Oliver George Simmons
Private First Class, United States Army
George Simmons (July 14, 1878 – April 9, 1948) was a pioneering aviator
with the Wright brothers.
He was born in Philadelphia in 1878 to Eller D. and George O. Simmons, and his sibling was Mary E. Simmons.
He enlisted in the Signal Corps he served in the Philippines from 1899 to 1902. He married Dual Leaman of Rockville, Maryland, on July 12, 1904 and they had two daughters: Olive Simmons; and a second daughter who married Tom Lovell.
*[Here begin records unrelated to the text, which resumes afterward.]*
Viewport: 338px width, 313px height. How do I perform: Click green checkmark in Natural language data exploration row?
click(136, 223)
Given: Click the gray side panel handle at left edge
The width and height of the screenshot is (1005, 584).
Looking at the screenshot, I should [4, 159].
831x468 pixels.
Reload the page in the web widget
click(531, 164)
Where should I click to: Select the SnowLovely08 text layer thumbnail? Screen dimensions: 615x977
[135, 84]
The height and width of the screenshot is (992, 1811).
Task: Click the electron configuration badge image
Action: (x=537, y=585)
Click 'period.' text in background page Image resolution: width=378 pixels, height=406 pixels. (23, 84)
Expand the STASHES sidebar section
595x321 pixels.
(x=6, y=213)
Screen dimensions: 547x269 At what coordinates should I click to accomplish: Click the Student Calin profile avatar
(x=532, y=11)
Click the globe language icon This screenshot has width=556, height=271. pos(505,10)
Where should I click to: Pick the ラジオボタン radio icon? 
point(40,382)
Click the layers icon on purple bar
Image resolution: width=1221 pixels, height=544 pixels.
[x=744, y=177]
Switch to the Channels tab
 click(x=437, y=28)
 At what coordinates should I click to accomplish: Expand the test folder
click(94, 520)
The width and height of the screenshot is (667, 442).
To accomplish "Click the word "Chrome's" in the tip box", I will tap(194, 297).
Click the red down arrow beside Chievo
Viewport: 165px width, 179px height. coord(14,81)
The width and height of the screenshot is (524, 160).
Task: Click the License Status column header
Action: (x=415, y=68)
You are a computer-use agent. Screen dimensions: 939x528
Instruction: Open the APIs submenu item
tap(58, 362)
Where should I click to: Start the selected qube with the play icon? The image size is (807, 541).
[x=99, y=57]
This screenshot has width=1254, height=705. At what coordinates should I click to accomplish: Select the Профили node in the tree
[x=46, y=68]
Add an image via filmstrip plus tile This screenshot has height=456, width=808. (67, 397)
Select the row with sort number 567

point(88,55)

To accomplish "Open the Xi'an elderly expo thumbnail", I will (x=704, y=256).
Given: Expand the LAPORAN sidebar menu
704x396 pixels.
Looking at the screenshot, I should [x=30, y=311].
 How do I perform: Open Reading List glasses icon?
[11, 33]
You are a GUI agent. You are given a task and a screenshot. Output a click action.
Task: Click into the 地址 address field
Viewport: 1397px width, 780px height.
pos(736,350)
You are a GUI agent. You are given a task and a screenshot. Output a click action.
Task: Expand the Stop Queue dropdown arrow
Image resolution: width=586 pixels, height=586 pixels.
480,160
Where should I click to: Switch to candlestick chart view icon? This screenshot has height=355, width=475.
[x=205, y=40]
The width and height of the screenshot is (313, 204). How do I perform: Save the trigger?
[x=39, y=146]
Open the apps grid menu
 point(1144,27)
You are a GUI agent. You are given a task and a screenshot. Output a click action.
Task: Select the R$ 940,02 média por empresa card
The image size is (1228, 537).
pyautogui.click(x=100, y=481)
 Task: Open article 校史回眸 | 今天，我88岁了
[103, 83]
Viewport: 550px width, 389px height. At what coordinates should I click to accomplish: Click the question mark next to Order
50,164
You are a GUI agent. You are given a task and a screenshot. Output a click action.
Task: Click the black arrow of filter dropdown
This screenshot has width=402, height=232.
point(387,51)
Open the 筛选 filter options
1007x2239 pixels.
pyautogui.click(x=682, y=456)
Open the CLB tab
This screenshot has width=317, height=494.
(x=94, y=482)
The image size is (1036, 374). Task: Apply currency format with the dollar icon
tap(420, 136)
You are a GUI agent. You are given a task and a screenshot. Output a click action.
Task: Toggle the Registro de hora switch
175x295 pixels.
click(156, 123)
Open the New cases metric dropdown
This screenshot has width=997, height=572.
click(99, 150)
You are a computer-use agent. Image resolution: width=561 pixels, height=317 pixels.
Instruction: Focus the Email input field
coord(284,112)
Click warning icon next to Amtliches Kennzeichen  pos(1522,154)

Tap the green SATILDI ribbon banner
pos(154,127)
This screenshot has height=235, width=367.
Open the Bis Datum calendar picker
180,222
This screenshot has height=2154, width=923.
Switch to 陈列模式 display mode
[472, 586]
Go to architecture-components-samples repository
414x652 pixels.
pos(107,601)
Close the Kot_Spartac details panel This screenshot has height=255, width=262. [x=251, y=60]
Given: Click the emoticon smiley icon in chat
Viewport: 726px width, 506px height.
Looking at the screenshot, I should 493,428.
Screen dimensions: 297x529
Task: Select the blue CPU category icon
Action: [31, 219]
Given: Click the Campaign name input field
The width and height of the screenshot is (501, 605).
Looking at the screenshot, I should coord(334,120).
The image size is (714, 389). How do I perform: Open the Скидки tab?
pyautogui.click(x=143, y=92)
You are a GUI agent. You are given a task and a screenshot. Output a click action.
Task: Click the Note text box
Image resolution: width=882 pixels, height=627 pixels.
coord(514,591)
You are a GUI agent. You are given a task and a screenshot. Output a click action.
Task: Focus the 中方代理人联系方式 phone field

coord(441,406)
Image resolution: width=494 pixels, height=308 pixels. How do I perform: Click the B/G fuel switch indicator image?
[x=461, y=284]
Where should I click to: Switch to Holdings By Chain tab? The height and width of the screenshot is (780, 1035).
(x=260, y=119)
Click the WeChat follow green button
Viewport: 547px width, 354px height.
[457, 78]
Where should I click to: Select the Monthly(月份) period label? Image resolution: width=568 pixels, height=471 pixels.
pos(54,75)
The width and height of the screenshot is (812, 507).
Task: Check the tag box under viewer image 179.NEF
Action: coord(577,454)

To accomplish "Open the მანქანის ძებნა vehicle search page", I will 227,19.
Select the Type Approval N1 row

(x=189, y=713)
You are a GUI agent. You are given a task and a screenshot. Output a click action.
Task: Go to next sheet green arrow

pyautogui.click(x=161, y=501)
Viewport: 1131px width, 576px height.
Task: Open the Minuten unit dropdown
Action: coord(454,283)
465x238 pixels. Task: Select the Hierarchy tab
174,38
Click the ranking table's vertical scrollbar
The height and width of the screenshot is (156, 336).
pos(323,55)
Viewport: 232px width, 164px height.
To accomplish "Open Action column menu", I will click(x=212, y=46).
He attended Catholic University, in Washington, D.C. and then returned to the Signal Corps to start his career in aeronautics.
He reported to the Army Signal Corps on October 14, 1909, as a machinist and was the civilian member of the detachment which serviced the first Army Wright biplane at College Park, Maryland, when Wilbur Wright trained Lieutenants Frank Purdy Lahm and Frederick Erastus Humphreys.
He traveled with Army airplane Number 1 when it was shown at the Chicago Electrical Trades Exposition and from there to Fort Sam Houston where Lieutenant Benjamin D. Foulois piloted the plane.
Over the spring months of 1910 he built a wheeled landing gear for the machine to replace the skid and rail system of the Wrights.
In the spring of 1911 the Signal Corps accepted the loan of a new model Wright from Robert J. Collier, which Lieutenant Foulois used.
On July 4, 1912, Simmons and acting Mayor Garretson of Perth Amboy, New Jersey flew a sack of mail from South Amboy, New Jersey to Perth Amboy, the first air mail in New Jersey State history.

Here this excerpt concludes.